◆ **Data lines**:

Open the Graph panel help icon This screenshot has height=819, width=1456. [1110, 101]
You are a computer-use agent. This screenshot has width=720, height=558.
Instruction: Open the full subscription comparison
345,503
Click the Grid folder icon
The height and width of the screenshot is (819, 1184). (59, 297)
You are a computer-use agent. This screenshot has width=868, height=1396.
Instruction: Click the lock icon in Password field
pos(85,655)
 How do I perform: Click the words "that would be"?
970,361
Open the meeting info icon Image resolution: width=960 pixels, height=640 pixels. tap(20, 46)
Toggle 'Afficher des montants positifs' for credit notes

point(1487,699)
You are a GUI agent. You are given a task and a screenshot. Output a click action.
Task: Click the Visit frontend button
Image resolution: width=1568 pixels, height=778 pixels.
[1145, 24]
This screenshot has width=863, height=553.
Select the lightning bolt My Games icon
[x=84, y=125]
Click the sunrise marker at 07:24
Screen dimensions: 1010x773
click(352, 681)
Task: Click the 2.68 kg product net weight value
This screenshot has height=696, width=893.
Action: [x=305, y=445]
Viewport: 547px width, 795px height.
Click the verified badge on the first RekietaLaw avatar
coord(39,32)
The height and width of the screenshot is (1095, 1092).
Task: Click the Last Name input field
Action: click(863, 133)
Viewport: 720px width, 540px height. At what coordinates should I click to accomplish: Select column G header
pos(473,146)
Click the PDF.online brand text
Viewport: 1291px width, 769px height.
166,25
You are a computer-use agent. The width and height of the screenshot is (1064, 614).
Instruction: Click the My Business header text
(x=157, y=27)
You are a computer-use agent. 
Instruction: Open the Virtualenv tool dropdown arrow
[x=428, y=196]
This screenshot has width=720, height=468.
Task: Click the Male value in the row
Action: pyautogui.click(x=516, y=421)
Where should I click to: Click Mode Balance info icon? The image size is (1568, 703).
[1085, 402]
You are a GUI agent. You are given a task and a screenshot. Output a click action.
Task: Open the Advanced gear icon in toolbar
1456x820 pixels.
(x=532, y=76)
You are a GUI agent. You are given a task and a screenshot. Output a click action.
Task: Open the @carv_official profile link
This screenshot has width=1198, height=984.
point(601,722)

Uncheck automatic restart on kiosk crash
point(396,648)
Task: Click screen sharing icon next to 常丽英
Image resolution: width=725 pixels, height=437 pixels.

◆ **Problem description**: How many lines in the data above contain the string "text", matching case exactly? Reply with the number alone.

◆ **Task result**: 2